Он ударил слета, дважды, серией, метя в голову и плечо. Потом припал к земле, скользнул под моим неуклюжим контрвыпадом и рубанул снизу вверх.
Юнаки за спиной стушевались. Они боялись подстрелить меня. Хитрый осман ловко отгородился от пуль моим же телом.
– Бей их, курвиных детей! – ору первое, что ложиться на язык, пробуждая стрелков от спячки.
Сзади бухнули ружья. Гайдуки все же побоялись подстрелить мне спину – на землю упала парочка рядовых осман.
Хасан еле заметно выдохнул.
Секунды начали тянуться, время замедлилось. Так всегда получается, когда ты подвисаешь на краю, между «есть» и «нет», жизнью и небытием.
Его глаза сузились, кисть пошла вниз, целя острием в незащищенный живот.
Я отвел саблю чуть в сторону, прикрываясь, слегка присел.
Он ударил с оттягом, метя в бедро. Сталь скользнула по боку, кожу обожгло. Под кушаком, по поясу, заструилась теплая кровь.
Я удержался на ногах, хотя и покачнулся. За спиной послышался вздох разочарования, спереди – крики радости. И янычары, и гайдуки следили за поединком вождей.
Каракулучи сдвинулся обратно, в центр, мешая целиться стоявшим за моей спиной стрелкам.
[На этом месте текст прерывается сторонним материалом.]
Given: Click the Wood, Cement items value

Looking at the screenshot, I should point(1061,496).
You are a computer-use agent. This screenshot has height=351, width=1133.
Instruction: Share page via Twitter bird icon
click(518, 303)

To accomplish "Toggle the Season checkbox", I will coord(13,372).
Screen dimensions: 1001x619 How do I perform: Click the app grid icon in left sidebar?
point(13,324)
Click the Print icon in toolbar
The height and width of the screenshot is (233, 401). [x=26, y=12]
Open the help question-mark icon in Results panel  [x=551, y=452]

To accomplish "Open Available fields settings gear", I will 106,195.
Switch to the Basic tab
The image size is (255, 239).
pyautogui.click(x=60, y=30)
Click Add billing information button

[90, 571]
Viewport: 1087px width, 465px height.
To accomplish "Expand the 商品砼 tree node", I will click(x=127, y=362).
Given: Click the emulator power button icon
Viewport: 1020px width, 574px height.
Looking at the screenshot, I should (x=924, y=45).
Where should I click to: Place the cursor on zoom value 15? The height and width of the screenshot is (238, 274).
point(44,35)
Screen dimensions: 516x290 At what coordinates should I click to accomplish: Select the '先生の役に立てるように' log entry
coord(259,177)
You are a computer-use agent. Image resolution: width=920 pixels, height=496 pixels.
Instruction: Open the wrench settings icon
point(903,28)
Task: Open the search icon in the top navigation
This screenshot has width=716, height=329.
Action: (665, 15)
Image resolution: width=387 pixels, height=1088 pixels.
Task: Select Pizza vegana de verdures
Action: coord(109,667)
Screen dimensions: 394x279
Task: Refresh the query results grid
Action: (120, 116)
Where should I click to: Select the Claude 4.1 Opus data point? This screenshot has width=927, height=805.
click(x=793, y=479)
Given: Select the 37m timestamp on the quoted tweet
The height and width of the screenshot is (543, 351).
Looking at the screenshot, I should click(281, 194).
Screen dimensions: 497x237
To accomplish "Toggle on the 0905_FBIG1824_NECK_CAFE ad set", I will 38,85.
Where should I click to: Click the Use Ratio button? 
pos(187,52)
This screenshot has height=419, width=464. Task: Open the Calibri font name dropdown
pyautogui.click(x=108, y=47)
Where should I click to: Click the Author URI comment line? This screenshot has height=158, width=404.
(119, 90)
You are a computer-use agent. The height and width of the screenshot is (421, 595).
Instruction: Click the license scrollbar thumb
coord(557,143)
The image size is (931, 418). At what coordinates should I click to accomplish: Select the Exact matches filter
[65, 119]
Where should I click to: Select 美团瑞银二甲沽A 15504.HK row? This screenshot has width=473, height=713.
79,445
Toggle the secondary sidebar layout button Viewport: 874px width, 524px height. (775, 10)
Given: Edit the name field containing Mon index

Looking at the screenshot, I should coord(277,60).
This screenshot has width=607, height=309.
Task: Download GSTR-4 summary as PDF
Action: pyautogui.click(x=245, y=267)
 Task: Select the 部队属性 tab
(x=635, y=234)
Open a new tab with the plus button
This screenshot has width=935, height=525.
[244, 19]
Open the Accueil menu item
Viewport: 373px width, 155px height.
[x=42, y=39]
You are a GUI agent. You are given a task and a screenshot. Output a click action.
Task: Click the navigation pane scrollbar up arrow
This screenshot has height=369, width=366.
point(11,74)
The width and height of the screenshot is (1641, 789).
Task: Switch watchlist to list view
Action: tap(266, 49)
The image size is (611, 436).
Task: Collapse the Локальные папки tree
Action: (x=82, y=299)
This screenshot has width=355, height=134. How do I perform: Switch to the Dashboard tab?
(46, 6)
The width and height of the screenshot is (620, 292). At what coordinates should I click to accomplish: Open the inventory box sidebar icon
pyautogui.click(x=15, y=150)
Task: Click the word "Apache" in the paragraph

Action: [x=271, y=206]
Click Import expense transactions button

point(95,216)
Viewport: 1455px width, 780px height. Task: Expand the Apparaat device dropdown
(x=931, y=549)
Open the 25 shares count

Сабля его снова пошла вверх.
Я прыгнул вперед, подымая клинок, ловя падающую молнию.
Сталь выдержала. Удар был хорош, но рука еще не утратила силы. Мы оказались лицом к лицу, на расстоянии двух ладоней. Я даже рассмотрел триумф и радость в чужих глазах. Он довернул кисть, и моя правая рука с саблей отлетела в сторону.
Тургер бил с замаха, наискось. И не довел.
Узкий, тонкий стилет pistolese с забавными усами гарды вошел в правый бок османа, заставив лицо его исказиться гримасой боли и дрогнуть кисть. Уроки старого Мирко пошли впрок.
В глазах каракулучи мелькнул ужас.
Я ткнул гардой сабли в ненавистное лицо турка и смачно рубанул по открывшейся шее. На брусчатку площади хлынула яркая, неестественно яркая кровь. Он рухнул.
Время дрогнуло, следом колыхнулось в груди сердце, разгоняя запоздалый адреналин. Застывшая кругом картинка мигнула и понеслась чехардой безумной схватки.
Османы взвыли, бросаясь к телу. В лицо им грянул слаженный залп. Выживших тут же покрошили саблями.
По всей Площади Гнева защитники бросали оружие и молили о пощаде. По моей ноге текла и текла горячая, липкая кровь.